[Task description]
Can you reproduce the forum discussion below on LLVM inline assembly constraints word for word, from its first line to its last?

[Page text]
If yes then this doesnt look all that bad or invasive at first sight (if the put_user() workaround can be expressed in a cleaner way), but in any case it would be nice to hear an LLVM person's opinion about roughly when this is going to be solved in LLVM itself.

one thing that seems to be clear to everyone except me is... what are the
semantics supposed to be? [My understanding is that what is being discussed
is when you have an asm with a register as input and output, but with integer
types of different width for the input and output, but I saw some mention of
struct types in this thread...]. Presumably this is something obvious, but
it would be good to have someone spell it out in small words that even someone
like me can understand :slight_smile:

I don't know about struct types, but the situation I'm talking about is assembly statements of the form:

asm("foo" : "=r" (bar) : "0" (baz));

Here, "bar" and "baz" are constrained to be in the same hardware register (from the "0" constraint in "baz"). The types of "bar" and "baz" are otherwise unrelated.

[Dataset]
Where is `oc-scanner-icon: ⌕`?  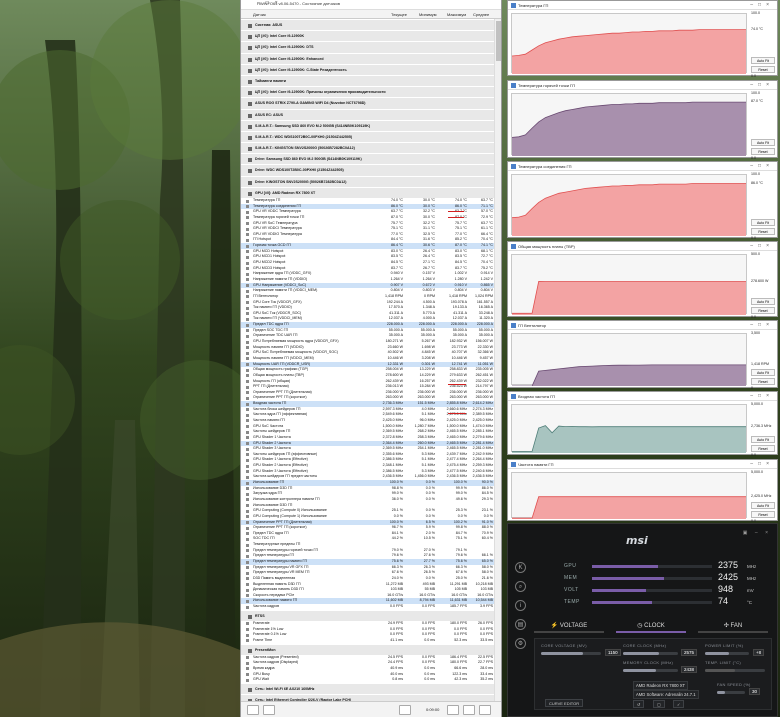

* * *

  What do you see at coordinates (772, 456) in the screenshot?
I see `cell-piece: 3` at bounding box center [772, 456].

[Solution for this exercise]
If yes then this doesnt look all that bad or invasive at first sight (if the put_user() workaround can be expressed in a cleaner way), but in any case it would be nice to hear an LLVM person's opinion about roughly when this is going to be solved in LLVM itself.

one thing that seems to be clear to everyone except me is... what are the
semantics supposed to be? [My understanding is that what is being discussed
is when you have an asm with a register as input and output, but with integer
types of different width for the input and output, but I saw some mention of
struct types in this thread...]. Presumably this is something obvious, but
it would be good to have someone spell it out in small words that even someone
like me can understand :slight_smile:

I don't know about struct types, but the situation I'm talking about is assembly statements of the form:

asm("foo" : "=r" (bar) : "0" (baz));

Here, "bar" and "baz" are constrained to be in the same hardware register (from the "0" constraint in "baz"). The types of "bar" and "baz" are otherwise unrelated.